Courtesy the Manufacturers
July 18, 2011

One of the pros of using a hydraulic clutch system is that the pedal pressure can be fine-tuned. Since you're essentially using two hydraulic cylinders to actuate your pressure plate, you can change those ratios to give you the desired result. Typically, a large master cylinder pushing on a small slave cylinder will give you a harder/firmer pedal, with a shorter pedal stroke required to actuate the clutch. When you decrease the size of that master cylinder piston, you decrease the amount of pedal pressure required as you're pushing on a smaller piston area.

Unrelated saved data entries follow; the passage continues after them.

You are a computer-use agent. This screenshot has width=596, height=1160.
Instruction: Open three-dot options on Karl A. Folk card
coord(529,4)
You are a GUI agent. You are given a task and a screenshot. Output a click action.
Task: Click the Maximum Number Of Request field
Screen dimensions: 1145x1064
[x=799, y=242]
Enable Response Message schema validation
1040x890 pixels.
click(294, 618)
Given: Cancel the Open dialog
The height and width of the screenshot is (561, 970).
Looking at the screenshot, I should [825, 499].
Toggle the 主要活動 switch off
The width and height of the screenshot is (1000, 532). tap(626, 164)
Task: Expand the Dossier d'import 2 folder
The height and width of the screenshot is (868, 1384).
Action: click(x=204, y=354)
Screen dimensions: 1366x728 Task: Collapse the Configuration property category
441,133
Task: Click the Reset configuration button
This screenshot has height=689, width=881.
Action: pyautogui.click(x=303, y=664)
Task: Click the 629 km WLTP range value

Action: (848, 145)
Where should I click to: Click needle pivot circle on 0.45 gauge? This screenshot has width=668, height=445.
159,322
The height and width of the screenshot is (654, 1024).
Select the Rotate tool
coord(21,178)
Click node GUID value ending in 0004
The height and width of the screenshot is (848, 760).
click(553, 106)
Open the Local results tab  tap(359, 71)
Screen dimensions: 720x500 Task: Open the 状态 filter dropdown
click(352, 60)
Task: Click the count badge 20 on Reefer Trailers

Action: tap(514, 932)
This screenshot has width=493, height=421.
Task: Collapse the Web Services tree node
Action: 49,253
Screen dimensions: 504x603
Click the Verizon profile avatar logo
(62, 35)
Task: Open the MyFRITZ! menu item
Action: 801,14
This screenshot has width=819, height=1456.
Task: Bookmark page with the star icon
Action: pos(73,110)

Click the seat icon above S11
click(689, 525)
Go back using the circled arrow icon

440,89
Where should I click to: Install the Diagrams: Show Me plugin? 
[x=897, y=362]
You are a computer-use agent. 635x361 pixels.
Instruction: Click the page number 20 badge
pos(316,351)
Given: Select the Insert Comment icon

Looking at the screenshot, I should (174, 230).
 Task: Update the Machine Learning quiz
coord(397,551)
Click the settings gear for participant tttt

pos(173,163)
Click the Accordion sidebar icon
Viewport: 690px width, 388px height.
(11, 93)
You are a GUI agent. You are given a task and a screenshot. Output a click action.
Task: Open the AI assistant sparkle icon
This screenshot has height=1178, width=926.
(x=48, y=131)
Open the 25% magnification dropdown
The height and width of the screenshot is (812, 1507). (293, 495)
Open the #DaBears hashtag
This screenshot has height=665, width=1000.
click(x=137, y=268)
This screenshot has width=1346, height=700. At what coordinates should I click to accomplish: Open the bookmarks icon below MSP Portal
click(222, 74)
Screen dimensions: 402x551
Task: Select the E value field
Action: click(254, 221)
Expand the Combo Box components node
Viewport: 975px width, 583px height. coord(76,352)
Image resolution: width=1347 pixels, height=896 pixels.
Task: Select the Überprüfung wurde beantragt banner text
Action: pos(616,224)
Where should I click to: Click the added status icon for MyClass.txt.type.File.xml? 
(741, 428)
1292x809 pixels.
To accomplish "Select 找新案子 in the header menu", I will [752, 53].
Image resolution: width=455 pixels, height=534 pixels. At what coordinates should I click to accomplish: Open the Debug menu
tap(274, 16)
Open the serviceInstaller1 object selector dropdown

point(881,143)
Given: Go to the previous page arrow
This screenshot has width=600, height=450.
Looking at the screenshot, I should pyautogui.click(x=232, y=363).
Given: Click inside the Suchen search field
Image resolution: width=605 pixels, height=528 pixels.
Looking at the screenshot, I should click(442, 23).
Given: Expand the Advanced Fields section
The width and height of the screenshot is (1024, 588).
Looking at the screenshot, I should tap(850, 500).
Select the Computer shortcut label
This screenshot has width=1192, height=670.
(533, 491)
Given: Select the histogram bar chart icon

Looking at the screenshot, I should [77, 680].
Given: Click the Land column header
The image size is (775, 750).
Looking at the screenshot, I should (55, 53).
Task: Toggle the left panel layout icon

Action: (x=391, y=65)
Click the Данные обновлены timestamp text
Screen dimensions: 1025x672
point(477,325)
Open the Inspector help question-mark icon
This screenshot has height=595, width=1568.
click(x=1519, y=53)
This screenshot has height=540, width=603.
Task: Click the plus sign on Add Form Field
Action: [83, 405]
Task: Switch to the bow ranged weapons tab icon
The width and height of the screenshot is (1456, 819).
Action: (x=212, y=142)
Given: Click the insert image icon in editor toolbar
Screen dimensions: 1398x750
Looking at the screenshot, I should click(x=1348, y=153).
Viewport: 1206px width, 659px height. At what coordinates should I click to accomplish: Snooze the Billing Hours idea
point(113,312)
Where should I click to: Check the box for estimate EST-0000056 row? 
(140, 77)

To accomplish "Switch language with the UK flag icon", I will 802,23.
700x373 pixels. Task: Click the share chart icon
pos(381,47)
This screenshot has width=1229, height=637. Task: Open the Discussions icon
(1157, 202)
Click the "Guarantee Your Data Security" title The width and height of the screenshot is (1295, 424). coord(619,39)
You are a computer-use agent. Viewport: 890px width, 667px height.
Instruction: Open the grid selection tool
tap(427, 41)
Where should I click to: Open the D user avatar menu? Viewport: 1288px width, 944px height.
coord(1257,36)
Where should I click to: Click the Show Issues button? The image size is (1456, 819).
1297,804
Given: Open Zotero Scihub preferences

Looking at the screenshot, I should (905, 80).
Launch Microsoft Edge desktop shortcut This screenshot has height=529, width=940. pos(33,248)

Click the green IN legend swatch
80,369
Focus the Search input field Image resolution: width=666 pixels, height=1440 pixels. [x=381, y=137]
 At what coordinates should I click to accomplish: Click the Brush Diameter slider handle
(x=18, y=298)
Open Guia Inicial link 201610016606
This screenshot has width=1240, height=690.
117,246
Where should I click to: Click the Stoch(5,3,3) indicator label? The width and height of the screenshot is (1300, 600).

However, the amount of stroke required to accomplish the same task increases. So, if you have a 3,000-pound, hydraulically actuated pressure plate and you find yourself needing to go to the gym to push the pedal down, try a smaller master cylinder. It can make a huge difference, even going from a 7/8-inch master cylinder bore to a 3/4-inch master cylinder bore. The downside to hydraulic systems is that they're comparatively more expensive (especially where hydraulic release bearings are concerned), they're messier to deal with (the systems rely on brake fluid and the lines must be bled), they require firewall strengthening on older vehicles, and if you ever have a hydraulic release bearing failure, you can count on removing the transmission and possibly the bellhousing to replace it.

In terms of "what will work with what," as long as the components are correctly specified, you can run different styles of clutches on different vehicles. With all of the aftermarket parts available by different manufacturers, you can run a mechanically actuated, diaphragm-style clutch in a '69 Mustang with a 1-3/8-inch Top Loader, or you can run a cable actuated, long-style clutch in a '93 Mustang GT with a T-5.

Again, careful consideration must be given to several different specifications, including where the clutch fork pivot is located, the diameter of the release bearing face, the bore in between the pressure plate fingers, and even the bellhousing that you are using. There are very common combinations to be used with each style of car, but clutch kit components can be mixed if a different route needs to be taken.

Hopefully, we've armed you with a little more information on how to choose your own clutch kit. The task can be daunting at first, but once you get a feel of what you really want to do with the car, what you're able to sacrifice in terms of streetability, and what's available in the aftermarket selection of parts, then you can make a very educated decision on the kit that you need between your engine and transmission.